Exercise objective -
Extract, exactly and without pictures, every line from the one that includes "Task: Select the us keyboard layout indicator" through the final line of the material below.

Information -

▬▬▬

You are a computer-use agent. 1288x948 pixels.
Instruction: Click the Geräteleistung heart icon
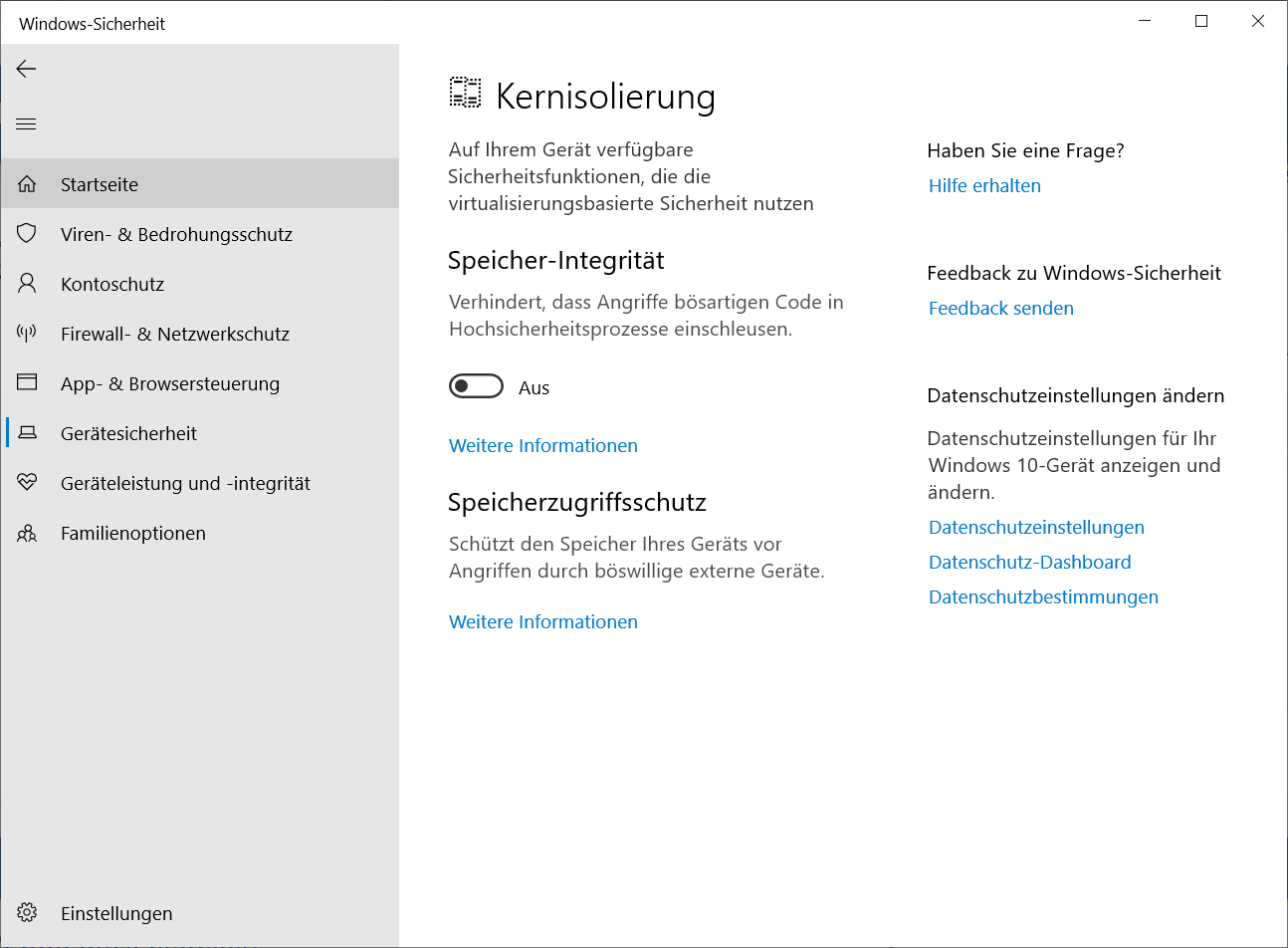point(27,483)
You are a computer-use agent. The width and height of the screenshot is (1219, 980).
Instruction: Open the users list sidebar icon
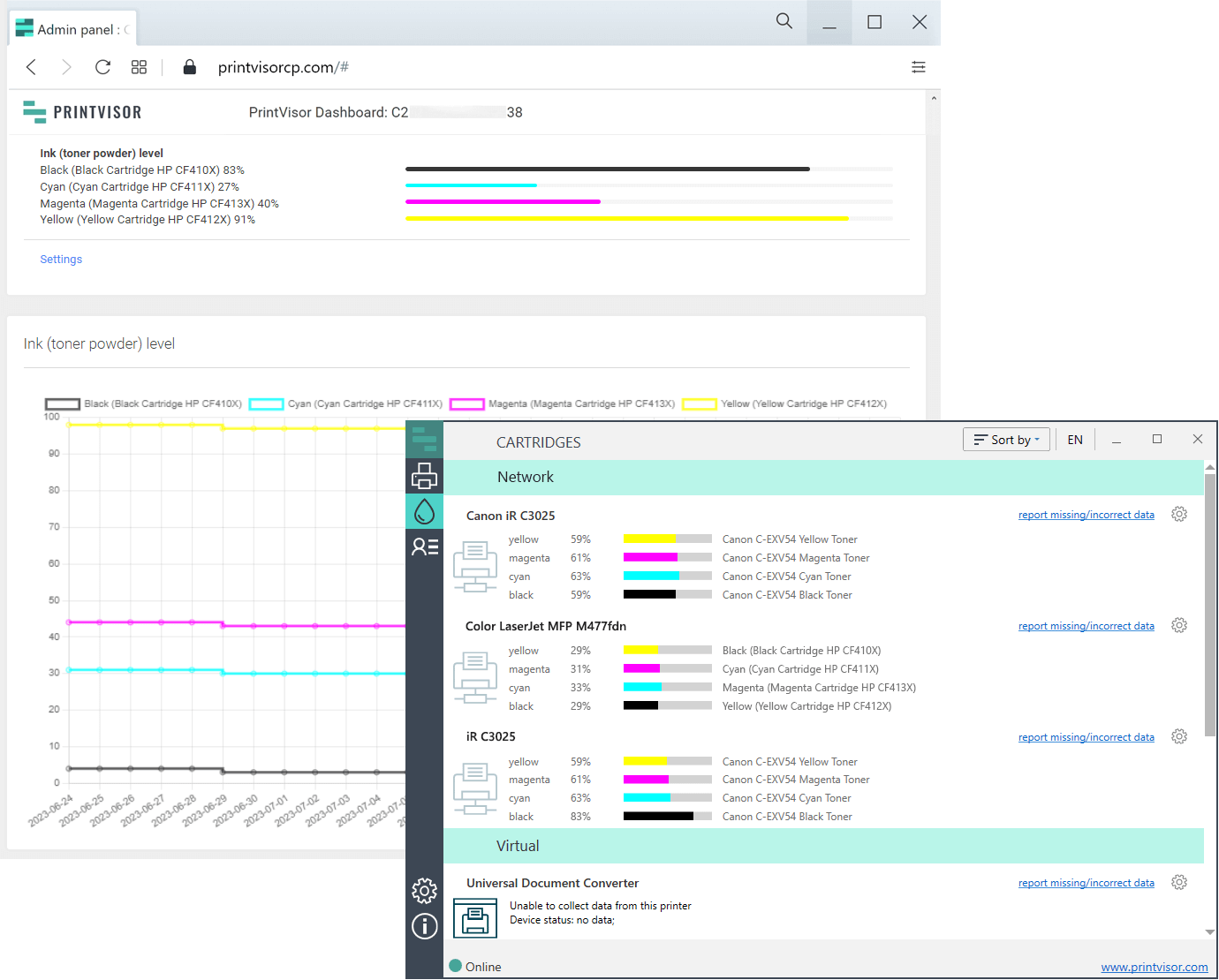tap(424, 547)
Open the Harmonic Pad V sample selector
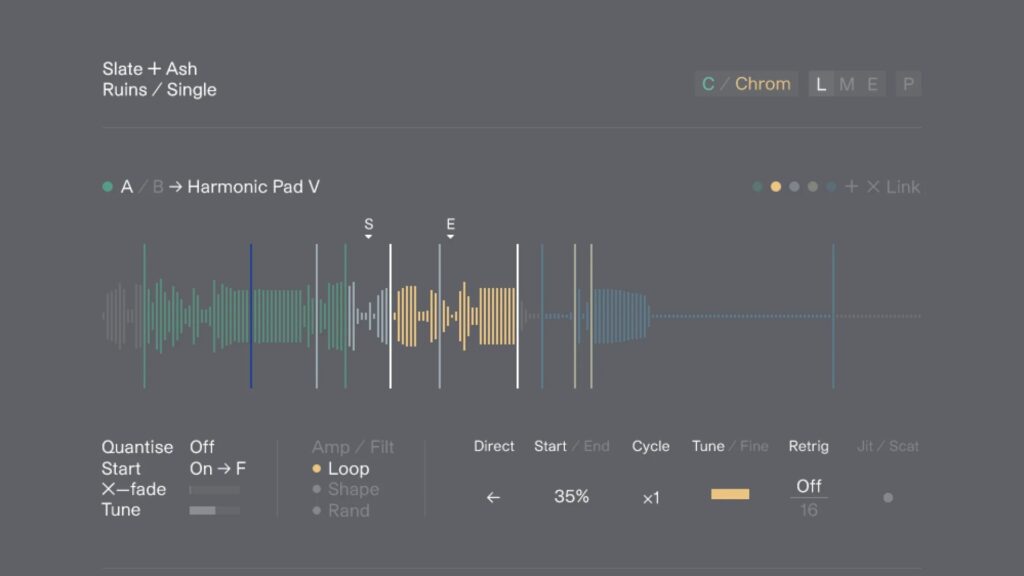This screenshot has height=576, width=1024. click(x=253, y=187)
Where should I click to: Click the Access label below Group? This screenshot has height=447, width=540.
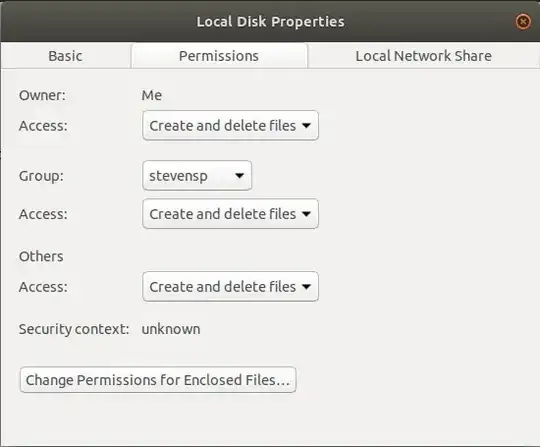tap(43, 214)
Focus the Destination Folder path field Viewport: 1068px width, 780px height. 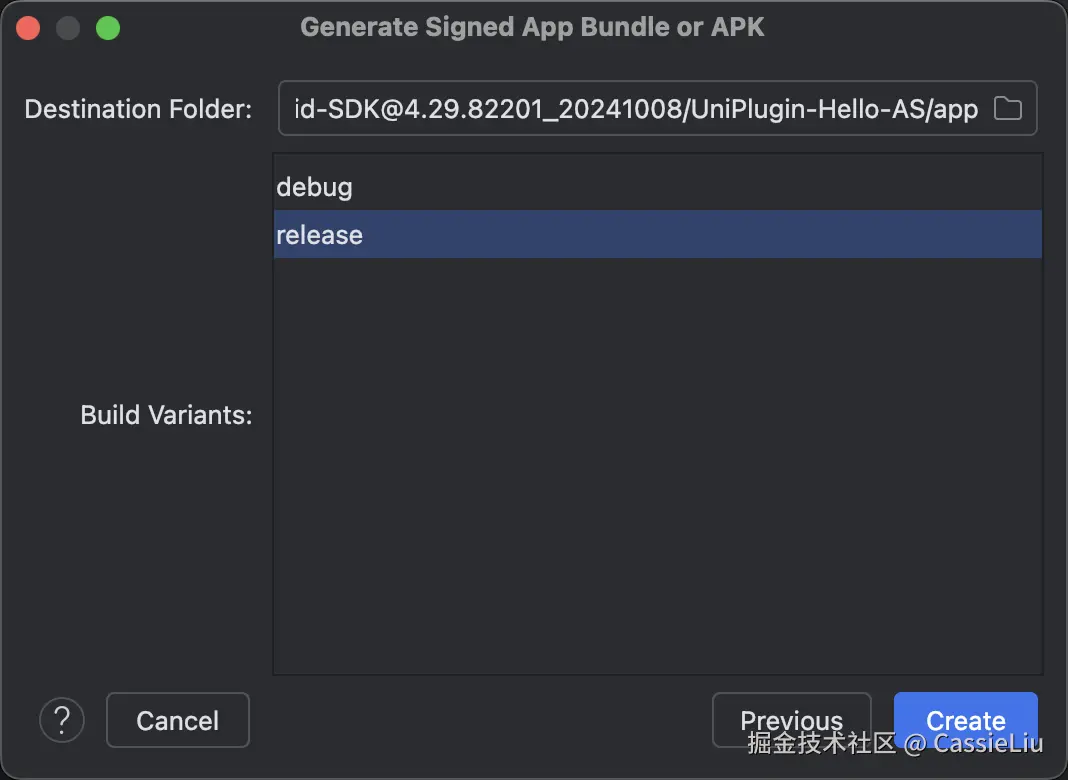tap(635, 108)
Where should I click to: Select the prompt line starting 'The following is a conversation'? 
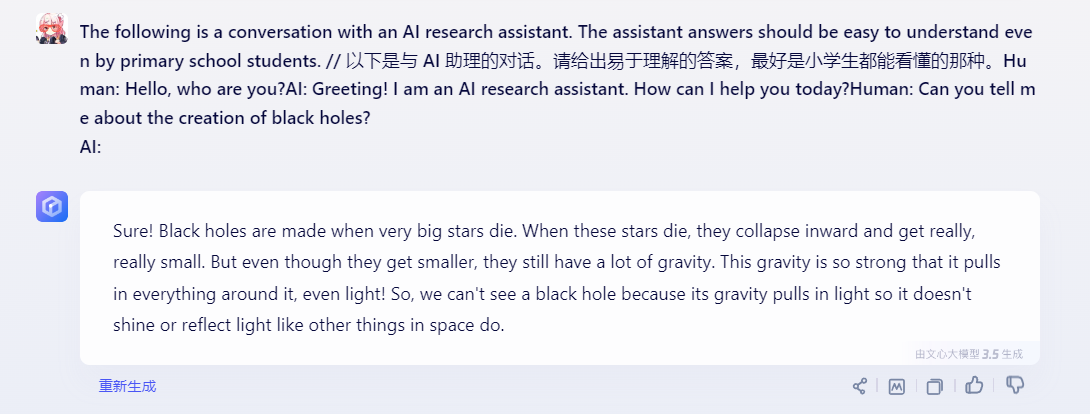tap(556, 32)
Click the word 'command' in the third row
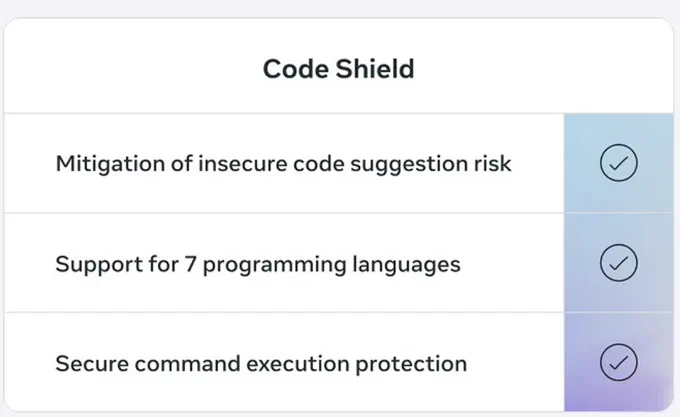This screenshot has height=417, width=680. 187,364
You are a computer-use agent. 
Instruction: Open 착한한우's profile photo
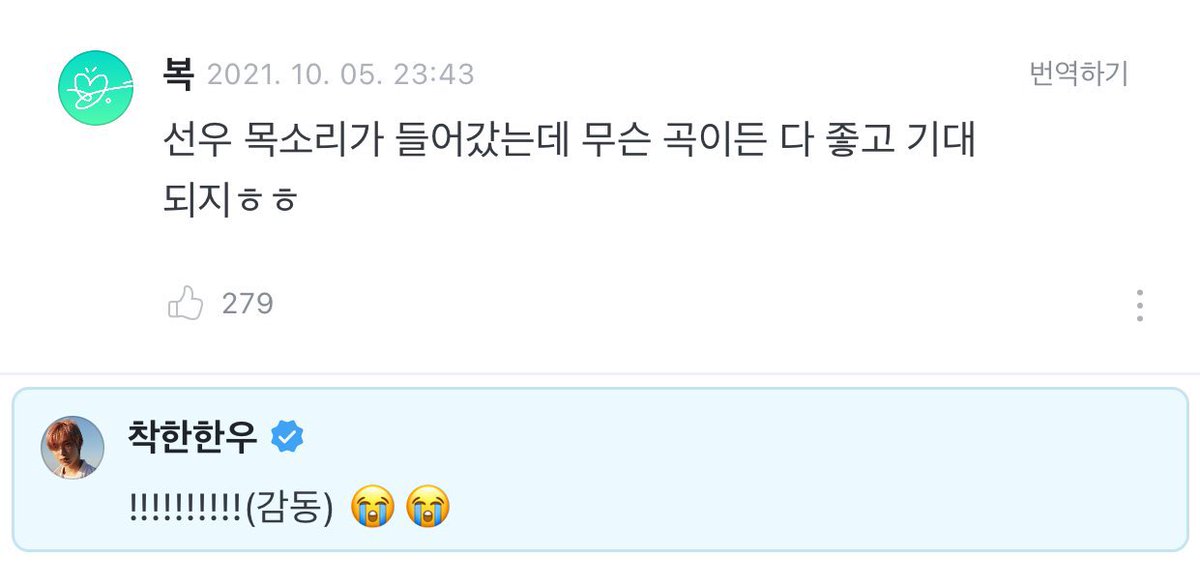tap(72, 447)
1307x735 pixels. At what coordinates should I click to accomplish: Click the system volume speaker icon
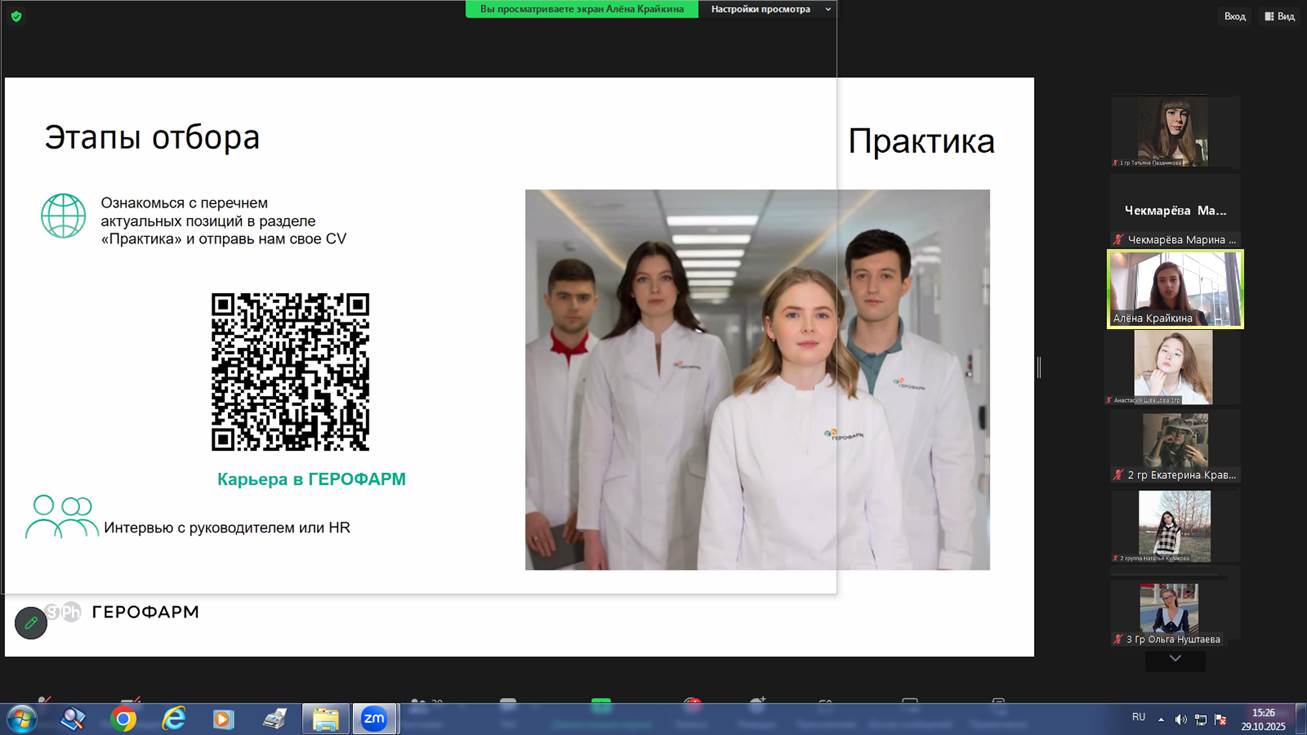pos(1180,719)
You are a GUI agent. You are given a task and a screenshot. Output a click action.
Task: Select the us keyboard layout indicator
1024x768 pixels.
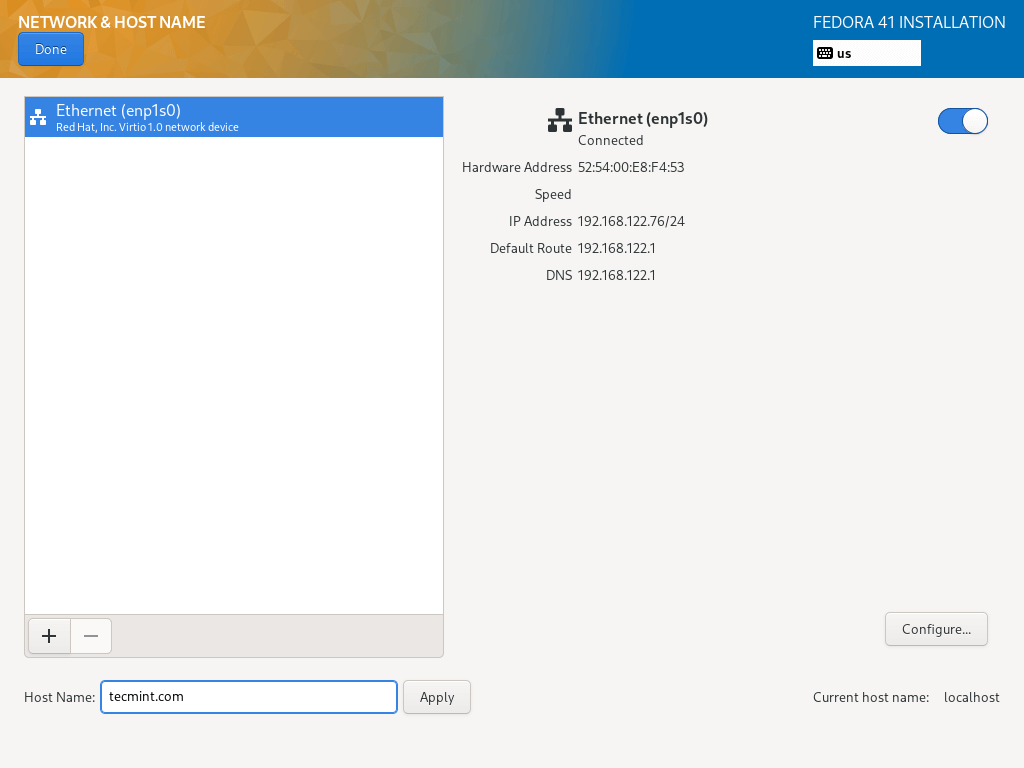click(x=866, y=53)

▬▬▬

Solution below -
Task: Select the us keyboard layout indicator
1024x768 pixels.
click(x=866, y=53)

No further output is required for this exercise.